The Department of Justice announced on Monday that it will launch an investigation into a noose allegedly hung in NASCAR driver Bubba Wallace's garage stall, CNN reported.

As previously reported by The Inquisitr, on Sunday, before NASCAR's race at Alabama's Talladega Speedway (a race which was postponed until Monday due to rain), a member of Wallace's team purportedly found a noose in the garage stall where Wallace's car is kept and maintained before and after the race. The team member brought the matter to NASCAR's attention.

Wallace is the only Black driver in NASCAR's 3 racing series and has been an outspoken advocate for both the Black Lives Matter movement, indeed even going so far as to repaint his car with Black Lives Matter symbolism.

MARTINSVILLE, VIRGINIA - JUNE 10: Bubba Wallace, driver of the #43 Richard Petty Motorsports Chevrolet, during the NASCAR Cup Series Blue-Emu Maximum Pain Relief 500 at Martinsville Speedway on June 10, 2020 in Martinsville, Virginia. (Photo by Jared C. Tilton/Getty Images)
Getty Images | Jared C. Tilton

Wallace has also been an advocate for banning the Confederate flag at NASCAR events. NASCAR did indeed ban the flag, though that appeared to have not stopped a person from flying a plane towing a Confederate flag banner near the track.

The noose, meanwhile, has become a symbol of the period during which Blacks were routinely lynched and hung from trees as punishment for crimes of which they were never convicted, or simply because they were in the wrong place at the wrong time.

Following the announcement by NASCAR that it intends to investigate the matter, now the United States Department of Justice has promised an investigation as well.

"The U.S. Attorney's office for the Northern District of Alabama, FBI and the Department of Justice Civil Rights Division are reviewing the situation surrounding the noose that was found in Bubba Wallace's garage to determine whether there are violations of federal law," U.S. Attorney Jay E. Town said in a statement.

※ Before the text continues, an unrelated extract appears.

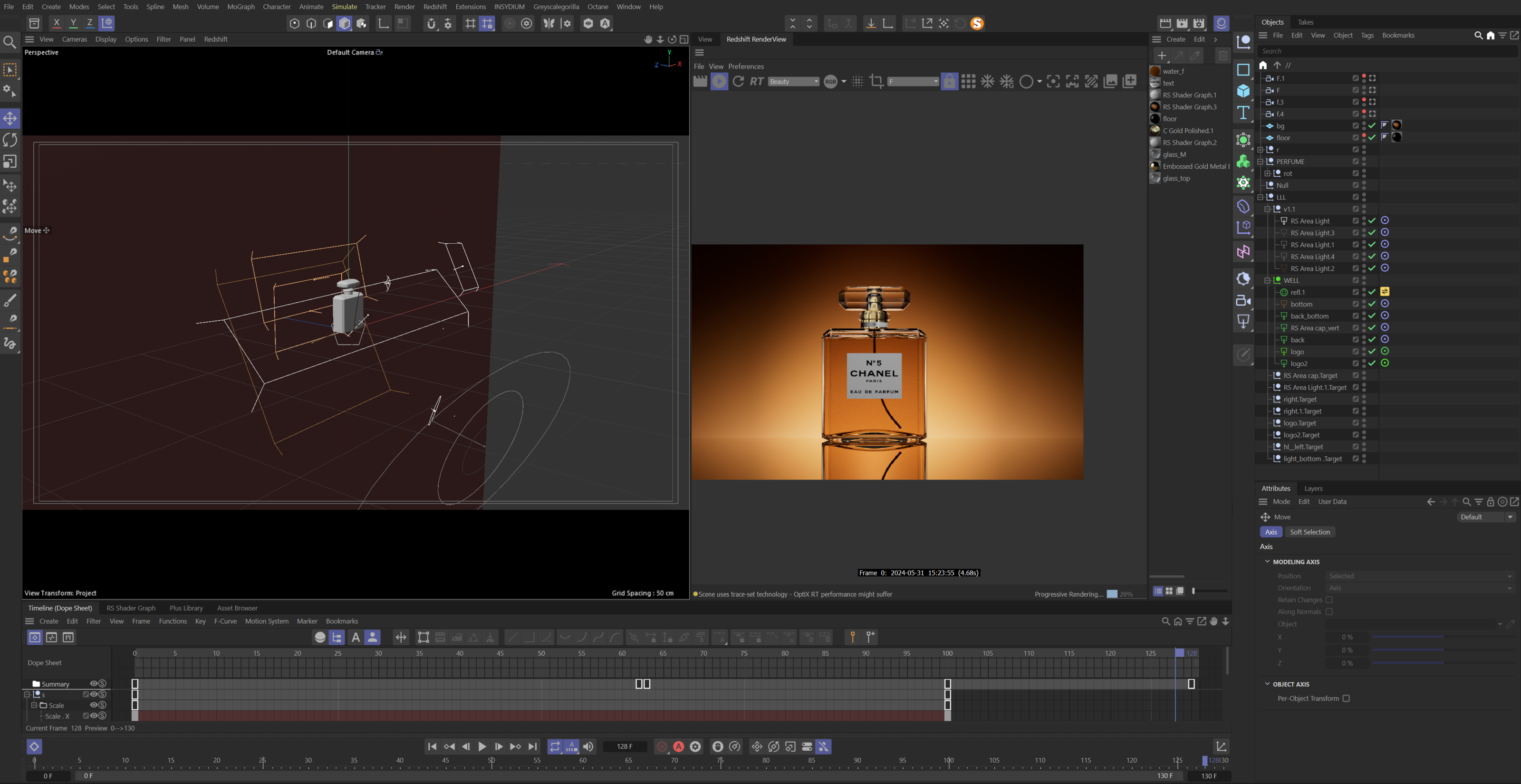Open RenderView Preferences menu
Viewport: 1521px width, 784px height.
coord(746,66)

Town also noted that the agency may yet determine that no federal charges can be brought in this case, but added that "this type of action has no place in our society."

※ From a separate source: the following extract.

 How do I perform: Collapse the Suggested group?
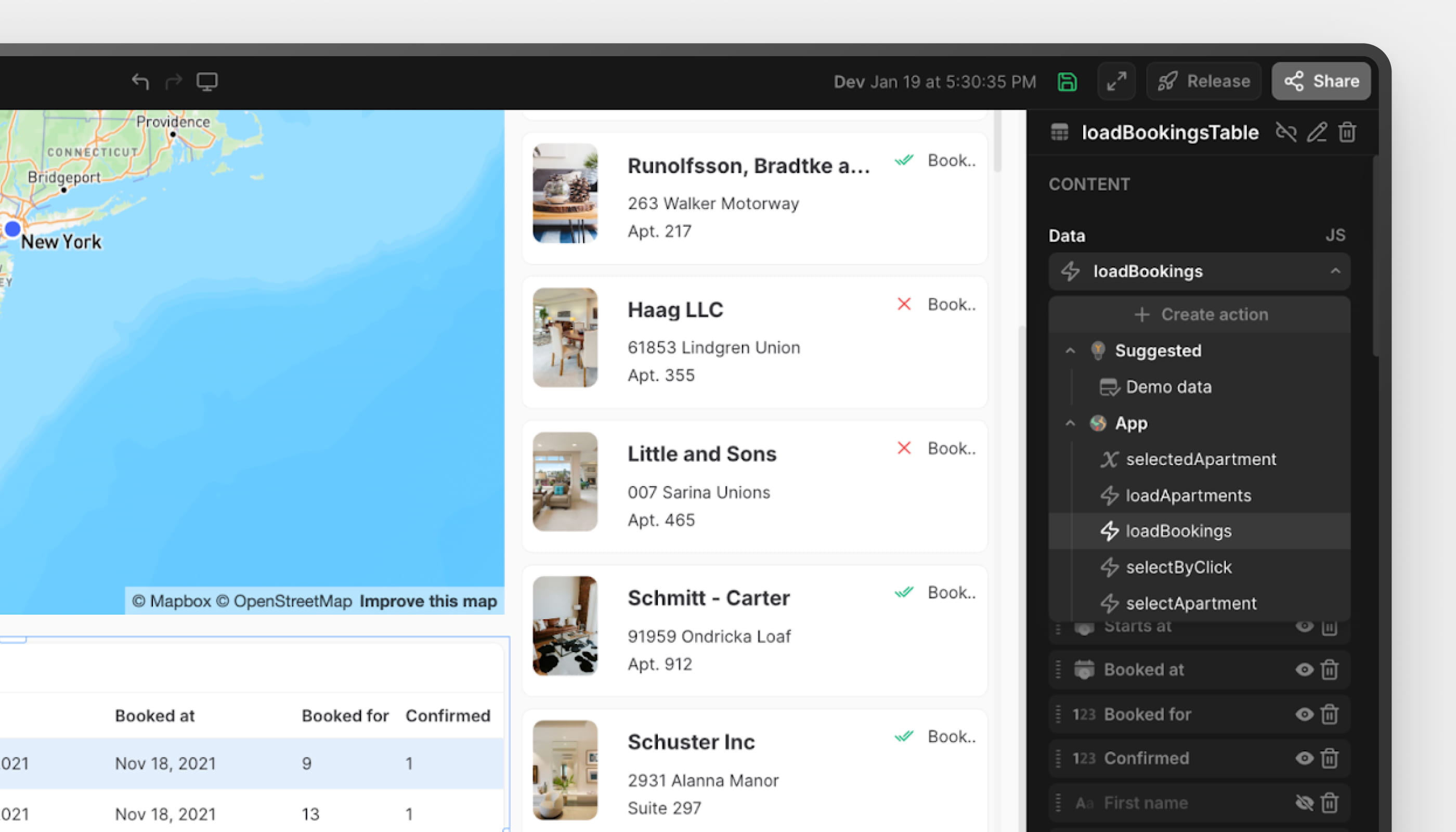(1070, 350)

Wallace, for his part, said in a statement that he was "saddened" by the incident.

Wallace's boss also has his back. Richard Petty, the owner of Wallace's team, Richard Petty Racing, said in a statement that he was "enraged" by the "filthy" act and promised to use his team's resources to "create change."

Similarly, Wallace's colleagues on the track are supporting their competitor. Driver Corey LaJoie said that fellow drivers intend to put on some sort of show of support for Wallace before Monday's race, which is tentatively scheduled for 3:10 p.m. local time (4:10 p.m. Eastern Time).